• _Problem to work on_
Copy the stretch of data below from the line containing "Click the yellow" through the line containing "Looking at the screenshot, I should [305, 135].", word for word and keeping every line intact.

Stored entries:
-=-=-

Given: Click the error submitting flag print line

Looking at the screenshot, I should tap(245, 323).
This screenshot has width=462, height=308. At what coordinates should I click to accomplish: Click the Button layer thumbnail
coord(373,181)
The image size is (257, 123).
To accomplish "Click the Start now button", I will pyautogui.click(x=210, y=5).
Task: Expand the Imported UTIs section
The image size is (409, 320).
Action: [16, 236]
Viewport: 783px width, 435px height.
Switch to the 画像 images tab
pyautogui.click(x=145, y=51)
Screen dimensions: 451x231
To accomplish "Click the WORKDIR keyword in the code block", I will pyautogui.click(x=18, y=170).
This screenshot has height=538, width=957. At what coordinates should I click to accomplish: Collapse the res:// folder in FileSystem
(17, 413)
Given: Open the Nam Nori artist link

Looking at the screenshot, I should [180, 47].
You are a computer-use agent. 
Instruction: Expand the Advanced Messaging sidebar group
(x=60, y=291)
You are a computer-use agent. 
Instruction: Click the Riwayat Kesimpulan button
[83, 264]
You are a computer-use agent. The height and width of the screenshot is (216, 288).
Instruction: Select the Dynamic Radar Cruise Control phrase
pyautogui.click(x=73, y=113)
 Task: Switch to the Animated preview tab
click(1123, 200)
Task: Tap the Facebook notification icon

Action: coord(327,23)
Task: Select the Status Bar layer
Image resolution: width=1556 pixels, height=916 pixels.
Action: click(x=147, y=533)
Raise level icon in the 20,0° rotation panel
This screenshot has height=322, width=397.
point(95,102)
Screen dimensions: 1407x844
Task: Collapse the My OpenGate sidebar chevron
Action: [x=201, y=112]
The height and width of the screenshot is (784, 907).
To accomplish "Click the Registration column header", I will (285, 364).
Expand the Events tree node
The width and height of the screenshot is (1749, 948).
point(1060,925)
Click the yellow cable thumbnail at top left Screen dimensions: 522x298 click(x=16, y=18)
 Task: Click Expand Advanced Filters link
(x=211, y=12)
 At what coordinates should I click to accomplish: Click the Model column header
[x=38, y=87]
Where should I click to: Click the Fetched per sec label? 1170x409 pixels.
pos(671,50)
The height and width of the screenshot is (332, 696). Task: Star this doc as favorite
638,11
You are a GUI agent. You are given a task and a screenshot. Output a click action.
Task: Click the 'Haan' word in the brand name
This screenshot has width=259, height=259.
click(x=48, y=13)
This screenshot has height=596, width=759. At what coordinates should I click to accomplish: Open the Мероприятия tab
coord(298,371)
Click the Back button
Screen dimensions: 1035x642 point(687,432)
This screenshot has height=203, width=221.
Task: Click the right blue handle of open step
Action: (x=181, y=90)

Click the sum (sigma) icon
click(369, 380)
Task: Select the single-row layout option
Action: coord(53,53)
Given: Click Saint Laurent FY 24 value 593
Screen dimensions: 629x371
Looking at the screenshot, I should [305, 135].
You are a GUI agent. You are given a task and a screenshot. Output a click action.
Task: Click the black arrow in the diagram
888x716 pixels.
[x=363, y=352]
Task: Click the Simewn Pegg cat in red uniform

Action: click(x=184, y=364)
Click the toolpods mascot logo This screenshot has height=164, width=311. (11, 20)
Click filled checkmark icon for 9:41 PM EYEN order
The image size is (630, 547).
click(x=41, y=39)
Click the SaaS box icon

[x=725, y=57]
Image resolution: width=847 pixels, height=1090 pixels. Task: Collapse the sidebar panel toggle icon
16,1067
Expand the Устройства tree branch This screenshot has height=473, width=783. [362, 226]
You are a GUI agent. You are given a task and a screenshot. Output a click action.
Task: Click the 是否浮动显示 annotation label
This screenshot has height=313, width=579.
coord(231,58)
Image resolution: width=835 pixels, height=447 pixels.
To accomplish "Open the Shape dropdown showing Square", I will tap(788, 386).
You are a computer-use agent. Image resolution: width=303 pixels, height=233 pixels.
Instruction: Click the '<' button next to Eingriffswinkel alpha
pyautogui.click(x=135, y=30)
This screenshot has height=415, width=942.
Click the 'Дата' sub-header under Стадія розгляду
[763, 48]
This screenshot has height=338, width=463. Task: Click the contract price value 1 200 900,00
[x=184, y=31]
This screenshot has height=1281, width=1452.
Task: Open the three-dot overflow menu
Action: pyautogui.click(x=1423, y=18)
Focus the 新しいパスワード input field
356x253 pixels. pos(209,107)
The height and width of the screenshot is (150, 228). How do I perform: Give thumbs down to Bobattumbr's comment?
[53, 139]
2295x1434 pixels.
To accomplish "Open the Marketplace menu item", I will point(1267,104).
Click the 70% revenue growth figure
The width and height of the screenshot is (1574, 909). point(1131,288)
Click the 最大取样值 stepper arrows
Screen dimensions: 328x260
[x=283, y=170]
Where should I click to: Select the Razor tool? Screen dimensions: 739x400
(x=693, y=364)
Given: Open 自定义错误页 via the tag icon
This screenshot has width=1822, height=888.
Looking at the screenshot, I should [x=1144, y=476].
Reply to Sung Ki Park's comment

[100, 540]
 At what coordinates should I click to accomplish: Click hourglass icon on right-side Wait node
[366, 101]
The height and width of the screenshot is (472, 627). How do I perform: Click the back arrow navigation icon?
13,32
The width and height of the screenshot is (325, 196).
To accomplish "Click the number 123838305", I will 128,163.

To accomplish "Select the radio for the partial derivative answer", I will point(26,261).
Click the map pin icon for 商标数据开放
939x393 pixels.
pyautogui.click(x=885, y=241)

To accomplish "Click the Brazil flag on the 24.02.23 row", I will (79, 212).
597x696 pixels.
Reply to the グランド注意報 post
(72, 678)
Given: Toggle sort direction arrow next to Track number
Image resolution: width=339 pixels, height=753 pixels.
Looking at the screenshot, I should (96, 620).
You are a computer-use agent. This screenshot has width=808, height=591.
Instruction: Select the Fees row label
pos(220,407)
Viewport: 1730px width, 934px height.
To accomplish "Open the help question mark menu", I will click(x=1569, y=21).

-=-=-

• _Output of the task_
Click the yellow cable thumbnail at top left Screen dimensions: 522x298 click(x=16, y=18)
 Task: Click Expand Advanced Filters link
(x=211, y=12)
 At what coordinates should I click to accomplish: Click the Model column header
[x=38, y=87]
Where should I click to: Click the Fetched per sec label? 1170x409 pixels.
pos(671,50)
The height and width of the screenshot is (332, 696). Task: Star this doc as favorite
638,11
You are a GUI agent. You are given a task and a screenshot. Output a click action.
Task: Click the 'Haan' word in the brand name
This screenshot has width=259, height=259.
click(x=48, y=13)
This screenshot has height=596, width=759. At what coordinates should I click to accomplish: Open the Мероприятия tab
coord(298,371)
Click the Back button
Screen dimensions: 1035x642 point(687,432)
This screenshot has height=203, width=221.
Task: Click the right blue handle of open step
Action: (x=181, y=90)

Click the sum (sigma) icon
click(369, 380)
Task: Select the single-row layout option
Action: coord(53,53)
Given: Click Saint Laurent FY 24 value 593
Screen dimensions: 629x371
Looking at the screenshot, I should [305, 135].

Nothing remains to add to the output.